Primo rullino in bianco e nero dopo anni di digitale... una certa emozione e molta incertezza. Mi sono concentrato su una tipologia di soggetti: gli alberi.

Gli alberi credo che siano sono soggetti fotografici difficilissimi: possono essere molto piatti e banali se la luce, l'angolazione, i particolari e/o "il momento" non sono adatti.
Infatti... su un rullino da 24 pose ne ho scelte 4... e nemmeno queste 4 sono, a mio avviso, grandi foto! Ma ecco il perchè della scelta.

Nella prima immagine, un bosco di abeti nei pressi dell'Eremo di Camaldoli, per me è contato il momento. Quel raggio obliquo filtrato dalle chiome è durato si e no trenta secondi... ma è stato intensissimo da osservare e fotografare.
Nella seconda e nella terza, un bosco di faggi contorti sul crinale del Monte Falterona, mi piace l'inquadratura: le stesse 2 piante nella prima immagine sembrano osservarsi, nella seconda abbracciarsi (o almeno questo è quello che sembrava a me al momento dello scatto!).
Nella terza conta il soggetto in sè: un melo "abbandonato", dove le reti che prima servivano a raccogliere i frutti sono ora sbrindellate dal vento... la pianta appare quasi come un "fantasma"... in quel paesaggio dell'Appennino Piacentino, costellato da paesi ormai senza più uomini, mi ha dato una forte sensazione di solitudine.

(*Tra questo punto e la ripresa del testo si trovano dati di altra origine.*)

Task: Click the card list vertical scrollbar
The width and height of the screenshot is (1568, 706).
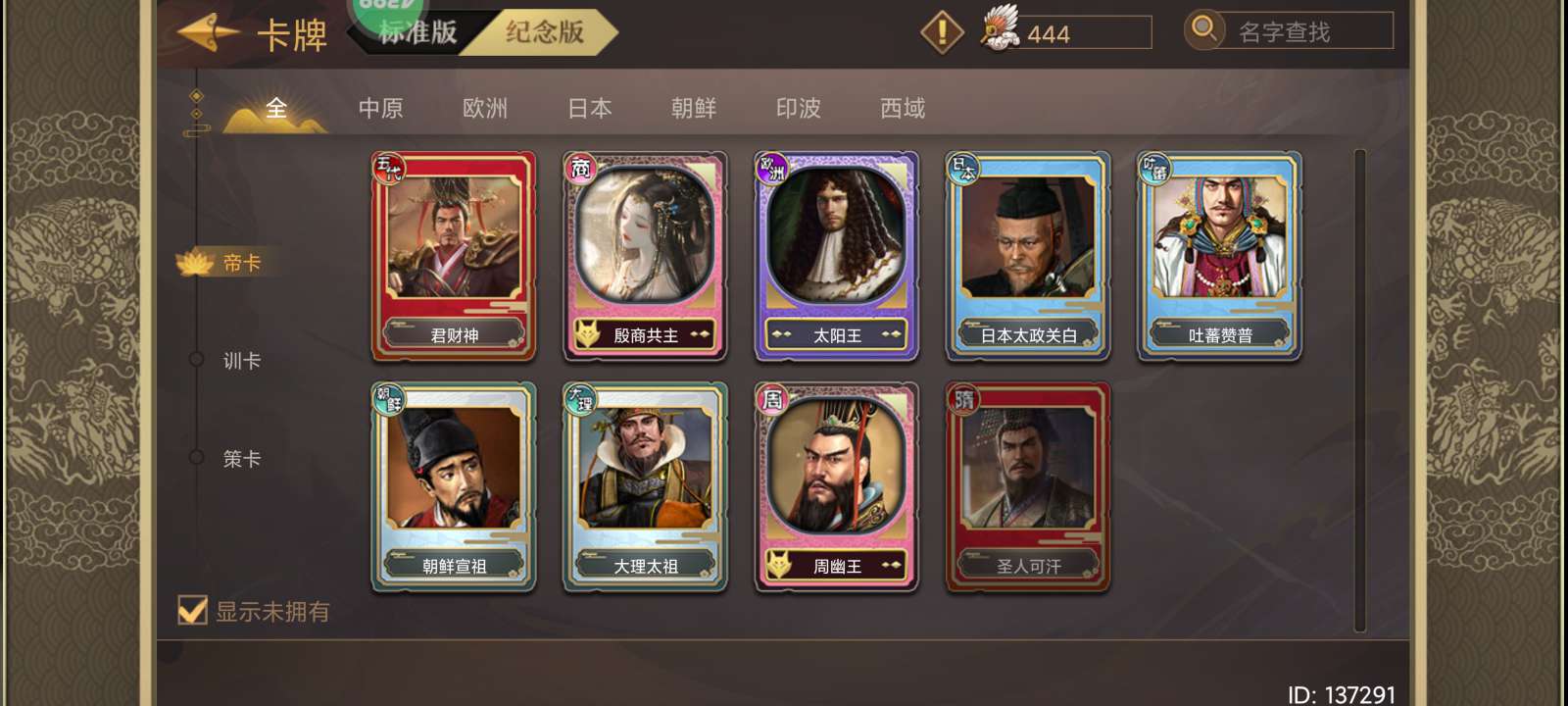Action: point(1360,390)
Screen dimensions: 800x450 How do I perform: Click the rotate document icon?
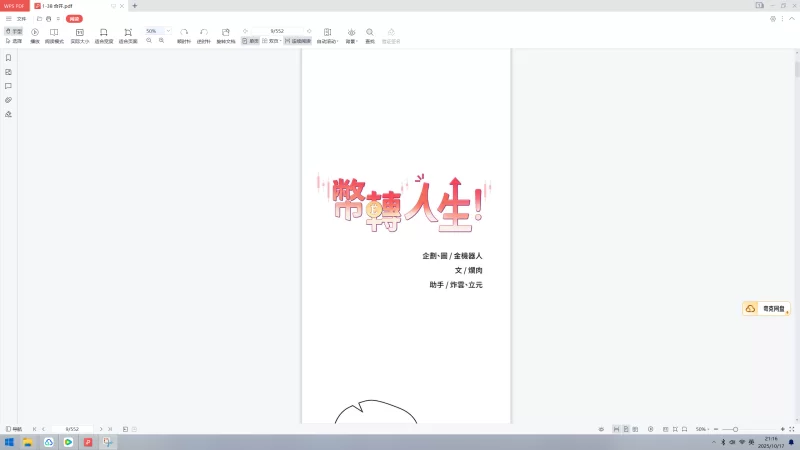[225, 35]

La qualità delle immagini non è molto esaltante... ho provato a scansionare direttamente il negativo senza grandi risultati... ma ve le propongo così, perchè è così che si parte, dal basso verso l'alto. Nelle prossime, prometto, migliorerò!

Abeti a Camaldoli

L'abbraccio dei due faggi

Il Melo fantasma


1 commenti:

  1. Eccolo di nuovo l'amico e collega di blog, di foto, di parole da raccontare... e tu continua a raccontare,la tecnica si può sempre e comunque migliorare ma quel che conta, a mio avviso, è la capacità di cogliere e avvertire il giusto momento per farlo e la volontà di farlo.Ogni trasposizione delle emozioni che si provano va bene....conta l'attimo..conta l'essenza...aspetto il momento di sviluppare i negativi!Bei colori..anche se in bianco e e nero...ma bisogna sempre andare oltre l'apparenza!!